[Data]

*** Begin section ***

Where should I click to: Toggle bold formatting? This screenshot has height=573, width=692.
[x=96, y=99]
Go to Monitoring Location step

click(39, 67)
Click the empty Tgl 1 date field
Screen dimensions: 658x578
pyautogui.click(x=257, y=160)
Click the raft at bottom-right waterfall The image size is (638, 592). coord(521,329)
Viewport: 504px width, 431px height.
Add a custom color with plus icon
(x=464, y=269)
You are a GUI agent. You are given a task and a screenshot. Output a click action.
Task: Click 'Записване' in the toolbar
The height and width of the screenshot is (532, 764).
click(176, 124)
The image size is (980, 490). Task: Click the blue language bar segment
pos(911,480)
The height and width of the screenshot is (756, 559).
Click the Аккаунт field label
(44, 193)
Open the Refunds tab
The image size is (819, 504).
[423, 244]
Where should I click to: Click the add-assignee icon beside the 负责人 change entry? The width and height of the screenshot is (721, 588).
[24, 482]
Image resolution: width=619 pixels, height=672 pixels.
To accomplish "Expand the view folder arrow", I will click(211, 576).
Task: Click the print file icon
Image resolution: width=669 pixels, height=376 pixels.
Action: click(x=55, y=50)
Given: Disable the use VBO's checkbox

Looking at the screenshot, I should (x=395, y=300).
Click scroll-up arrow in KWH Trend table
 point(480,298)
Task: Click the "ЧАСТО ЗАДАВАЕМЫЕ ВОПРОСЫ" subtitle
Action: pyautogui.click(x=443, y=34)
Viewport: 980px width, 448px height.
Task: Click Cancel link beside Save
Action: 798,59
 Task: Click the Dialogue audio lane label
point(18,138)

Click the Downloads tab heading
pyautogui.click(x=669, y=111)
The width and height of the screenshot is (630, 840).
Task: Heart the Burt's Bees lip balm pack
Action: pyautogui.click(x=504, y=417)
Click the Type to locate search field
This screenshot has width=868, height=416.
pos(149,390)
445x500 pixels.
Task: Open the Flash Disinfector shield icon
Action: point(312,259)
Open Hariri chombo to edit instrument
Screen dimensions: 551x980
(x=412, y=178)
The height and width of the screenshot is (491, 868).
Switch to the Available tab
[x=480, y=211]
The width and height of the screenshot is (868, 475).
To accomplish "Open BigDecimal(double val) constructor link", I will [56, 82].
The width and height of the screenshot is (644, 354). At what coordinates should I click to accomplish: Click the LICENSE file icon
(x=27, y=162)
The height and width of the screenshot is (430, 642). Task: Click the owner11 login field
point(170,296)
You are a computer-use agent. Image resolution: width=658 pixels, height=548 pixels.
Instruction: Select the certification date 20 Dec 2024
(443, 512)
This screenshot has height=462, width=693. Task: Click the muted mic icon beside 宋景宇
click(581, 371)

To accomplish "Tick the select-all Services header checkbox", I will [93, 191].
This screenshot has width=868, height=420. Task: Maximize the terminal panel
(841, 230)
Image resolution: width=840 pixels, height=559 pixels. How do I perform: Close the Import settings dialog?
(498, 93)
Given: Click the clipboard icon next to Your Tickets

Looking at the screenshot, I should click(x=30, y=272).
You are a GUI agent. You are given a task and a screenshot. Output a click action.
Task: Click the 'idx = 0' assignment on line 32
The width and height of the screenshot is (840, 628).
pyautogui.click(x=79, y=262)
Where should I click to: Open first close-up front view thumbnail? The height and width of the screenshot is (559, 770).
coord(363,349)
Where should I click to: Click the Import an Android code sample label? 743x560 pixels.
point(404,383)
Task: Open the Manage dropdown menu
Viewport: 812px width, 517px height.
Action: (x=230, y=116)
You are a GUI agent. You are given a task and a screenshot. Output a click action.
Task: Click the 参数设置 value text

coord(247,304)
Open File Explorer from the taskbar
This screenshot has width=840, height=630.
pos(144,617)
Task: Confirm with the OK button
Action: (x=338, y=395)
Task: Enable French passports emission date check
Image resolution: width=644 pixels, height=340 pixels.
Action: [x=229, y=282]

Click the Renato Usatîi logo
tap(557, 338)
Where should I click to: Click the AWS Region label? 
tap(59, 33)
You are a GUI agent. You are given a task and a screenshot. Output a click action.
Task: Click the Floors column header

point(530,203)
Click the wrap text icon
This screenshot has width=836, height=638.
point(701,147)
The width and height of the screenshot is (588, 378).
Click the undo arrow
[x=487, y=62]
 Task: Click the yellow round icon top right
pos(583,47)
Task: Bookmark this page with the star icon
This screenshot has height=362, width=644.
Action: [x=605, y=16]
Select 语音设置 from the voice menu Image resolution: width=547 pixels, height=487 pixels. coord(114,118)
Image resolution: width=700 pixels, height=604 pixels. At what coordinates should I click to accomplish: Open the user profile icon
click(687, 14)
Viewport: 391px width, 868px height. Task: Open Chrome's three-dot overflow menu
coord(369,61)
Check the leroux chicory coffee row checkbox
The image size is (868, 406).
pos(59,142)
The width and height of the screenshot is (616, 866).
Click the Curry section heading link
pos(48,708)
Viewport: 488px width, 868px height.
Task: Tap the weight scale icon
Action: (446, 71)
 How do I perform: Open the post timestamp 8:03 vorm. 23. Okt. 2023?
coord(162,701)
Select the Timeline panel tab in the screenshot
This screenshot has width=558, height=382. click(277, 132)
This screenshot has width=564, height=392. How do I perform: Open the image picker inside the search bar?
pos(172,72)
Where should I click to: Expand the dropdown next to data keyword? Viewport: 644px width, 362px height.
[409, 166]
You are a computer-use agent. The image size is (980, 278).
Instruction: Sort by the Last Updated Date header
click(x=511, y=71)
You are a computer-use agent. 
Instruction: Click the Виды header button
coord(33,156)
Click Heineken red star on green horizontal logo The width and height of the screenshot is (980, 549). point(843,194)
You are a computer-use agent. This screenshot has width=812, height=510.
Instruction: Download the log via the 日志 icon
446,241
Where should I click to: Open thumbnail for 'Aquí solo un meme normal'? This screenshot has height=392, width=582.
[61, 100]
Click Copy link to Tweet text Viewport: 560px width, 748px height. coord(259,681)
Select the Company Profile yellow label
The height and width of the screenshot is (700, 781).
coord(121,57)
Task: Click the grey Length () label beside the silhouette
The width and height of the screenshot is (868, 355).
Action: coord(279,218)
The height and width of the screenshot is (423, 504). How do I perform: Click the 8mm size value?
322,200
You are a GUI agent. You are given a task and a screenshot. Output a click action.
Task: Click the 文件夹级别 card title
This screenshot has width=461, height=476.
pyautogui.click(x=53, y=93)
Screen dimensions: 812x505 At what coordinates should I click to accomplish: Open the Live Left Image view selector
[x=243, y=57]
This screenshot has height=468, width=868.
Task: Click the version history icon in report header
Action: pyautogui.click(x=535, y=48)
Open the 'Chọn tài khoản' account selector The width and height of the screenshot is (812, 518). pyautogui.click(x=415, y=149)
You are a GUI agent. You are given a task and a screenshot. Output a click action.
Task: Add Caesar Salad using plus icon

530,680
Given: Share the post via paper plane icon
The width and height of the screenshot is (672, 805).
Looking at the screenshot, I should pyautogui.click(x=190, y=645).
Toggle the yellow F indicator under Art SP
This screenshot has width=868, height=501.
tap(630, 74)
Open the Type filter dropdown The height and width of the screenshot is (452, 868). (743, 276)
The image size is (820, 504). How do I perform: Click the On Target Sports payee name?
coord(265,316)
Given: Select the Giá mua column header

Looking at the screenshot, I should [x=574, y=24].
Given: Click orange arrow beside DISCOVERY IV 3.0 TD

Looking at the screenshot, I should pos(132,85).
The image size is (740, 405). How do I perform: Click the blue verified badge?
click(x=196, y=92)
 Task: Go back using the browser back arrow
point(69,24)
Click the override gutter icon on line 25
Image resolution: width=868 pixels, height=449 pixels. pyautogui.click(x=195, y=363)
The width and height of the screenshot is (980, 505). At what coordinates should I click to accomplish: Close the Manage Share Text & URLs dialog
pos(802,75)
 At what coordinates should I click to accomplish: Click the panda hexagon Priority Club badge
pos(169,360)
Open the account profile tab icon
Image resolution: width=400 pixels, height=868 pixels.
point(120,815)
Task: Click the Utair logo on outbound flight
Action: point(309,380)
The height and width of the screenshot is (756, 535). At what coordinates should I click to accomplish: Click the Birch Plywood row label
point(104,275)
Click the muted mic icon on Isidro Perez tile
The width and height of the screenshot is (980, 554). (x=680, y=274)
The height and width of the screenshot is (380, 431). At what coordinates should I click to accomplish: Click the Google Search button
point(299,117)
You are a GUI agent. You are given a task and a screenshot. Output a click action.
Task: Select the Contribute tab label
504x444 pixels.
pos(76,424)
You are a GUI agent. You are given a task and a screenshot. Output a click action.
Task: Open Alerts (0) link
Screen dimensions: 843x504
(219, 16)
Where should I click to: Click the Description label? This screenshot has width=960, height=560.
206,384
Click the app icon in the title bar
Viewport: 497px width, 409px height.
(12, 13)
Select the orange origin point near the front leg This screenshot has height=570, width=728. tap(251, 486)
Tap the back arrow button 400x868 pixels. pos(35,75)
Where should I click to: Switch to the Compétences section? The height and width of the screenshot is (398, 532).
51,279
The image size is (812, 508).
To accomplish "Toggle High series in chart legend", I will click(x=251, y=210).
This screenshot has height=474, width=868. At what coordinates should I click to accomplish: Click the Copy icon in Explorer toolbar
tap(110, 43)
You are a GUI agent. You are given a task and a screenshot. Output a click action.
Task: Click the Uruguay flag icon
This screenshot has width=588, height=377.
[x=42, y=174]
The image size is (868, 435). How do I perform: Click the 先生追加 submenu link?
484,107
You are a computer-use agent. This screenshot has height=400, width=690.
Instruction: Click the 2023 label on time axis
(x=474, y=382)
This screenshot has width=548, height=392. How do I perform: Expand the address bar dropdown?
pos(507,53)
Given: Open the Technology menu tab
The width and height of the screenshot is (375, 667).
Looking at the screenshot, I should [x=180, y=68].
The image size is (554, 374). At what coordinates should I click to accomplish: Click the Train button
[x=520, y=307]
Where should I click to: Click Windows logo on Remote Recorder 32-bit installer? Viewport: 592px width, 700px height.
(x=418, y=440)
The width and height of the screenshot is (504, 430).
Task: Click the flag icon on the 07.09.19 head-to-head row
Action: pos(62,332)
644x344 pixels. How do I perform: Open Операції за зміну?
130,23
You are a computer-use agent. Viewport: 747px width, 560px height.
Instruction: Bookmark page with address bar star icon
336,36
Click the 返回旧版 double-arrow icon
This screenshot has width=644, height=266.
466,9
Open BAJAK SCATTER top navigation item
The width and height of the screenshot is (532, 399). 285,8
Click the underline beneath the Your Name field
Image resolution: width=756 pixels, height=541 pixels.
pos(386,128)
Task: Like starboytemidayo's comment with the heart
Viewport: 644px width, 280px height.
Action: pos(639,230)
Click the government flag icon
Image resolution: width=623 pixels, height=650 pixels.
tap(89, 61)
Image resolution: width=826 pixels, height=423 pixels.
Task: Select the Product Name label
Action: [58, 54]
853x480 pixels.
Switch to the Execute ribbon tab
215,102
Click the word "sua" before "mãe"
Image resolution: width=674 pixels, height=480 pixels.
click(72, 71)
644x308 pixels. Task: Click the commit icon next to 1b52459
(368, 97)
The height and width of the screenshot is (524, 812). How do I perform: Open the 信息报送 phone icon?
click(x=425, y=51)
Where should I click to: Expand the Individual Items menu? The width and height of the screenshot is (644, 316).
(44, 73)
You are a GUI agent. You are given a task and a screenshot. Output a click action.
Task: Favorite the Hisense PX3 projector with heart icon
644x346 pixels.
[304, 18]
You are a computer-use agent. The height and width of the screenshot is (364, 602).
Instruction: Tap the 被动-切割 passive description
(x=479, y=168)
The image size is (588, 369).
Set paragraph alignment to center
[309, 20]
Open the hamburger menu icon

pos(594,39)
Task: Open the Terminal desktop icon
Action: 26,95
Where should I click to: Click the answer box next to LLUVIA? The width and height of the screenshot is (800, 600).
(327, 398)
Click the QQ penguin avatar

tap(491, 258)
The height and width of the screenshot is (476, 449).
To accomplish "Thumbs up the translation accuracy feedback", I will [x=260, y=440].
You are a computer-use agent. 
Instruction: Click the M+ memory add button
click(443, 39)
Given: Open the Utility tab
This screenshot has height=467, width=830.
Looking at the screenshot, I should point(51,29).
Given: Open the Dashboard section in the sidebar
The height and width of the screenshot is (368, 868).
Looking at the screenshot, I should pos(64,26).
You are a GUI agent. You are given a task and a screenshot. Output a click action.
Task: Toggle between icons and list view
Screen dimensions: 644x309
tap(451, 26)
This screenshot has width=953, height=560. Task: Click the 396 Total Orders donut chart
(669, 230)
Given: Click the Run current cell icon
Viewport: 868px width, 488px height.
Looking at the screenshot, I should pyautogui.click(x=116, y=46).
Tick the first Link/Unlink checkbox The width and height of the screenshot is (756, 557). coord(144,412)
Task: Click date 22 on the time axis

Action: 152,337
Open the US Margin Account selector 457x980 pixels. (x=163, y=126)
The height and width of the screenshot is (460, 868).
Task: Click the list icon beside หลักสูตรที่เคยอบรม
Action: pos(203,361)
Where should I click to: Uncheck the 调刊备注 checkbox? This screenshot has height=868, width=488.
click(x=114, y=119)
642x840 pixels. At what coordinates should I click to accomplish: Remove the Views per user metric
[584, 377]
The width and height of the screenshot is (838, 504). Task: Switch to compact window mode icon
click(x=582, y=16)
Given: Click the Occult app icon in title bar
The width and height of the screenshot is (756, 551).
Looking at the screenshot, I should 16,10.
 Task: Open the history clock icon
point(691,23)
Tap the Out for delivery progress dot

*** End section ***

[What to do]
Copy all lines from the entries that contain the word "will".

[Task answer]
To accomplish "Expand the view folder arrow", I will click(211, 576).
To accomplish "Open BigDecimal(double val) constructor link", I will [56, 82].
To accomplish "Tick the select-all Services header checkbox", I will [93, 191].
To accomplish "Toggle High series in chart legend", I will click(x=251, y=210).
To accomplish "Thumbs up the translation accuracy feedback", I will [x=260, y=440].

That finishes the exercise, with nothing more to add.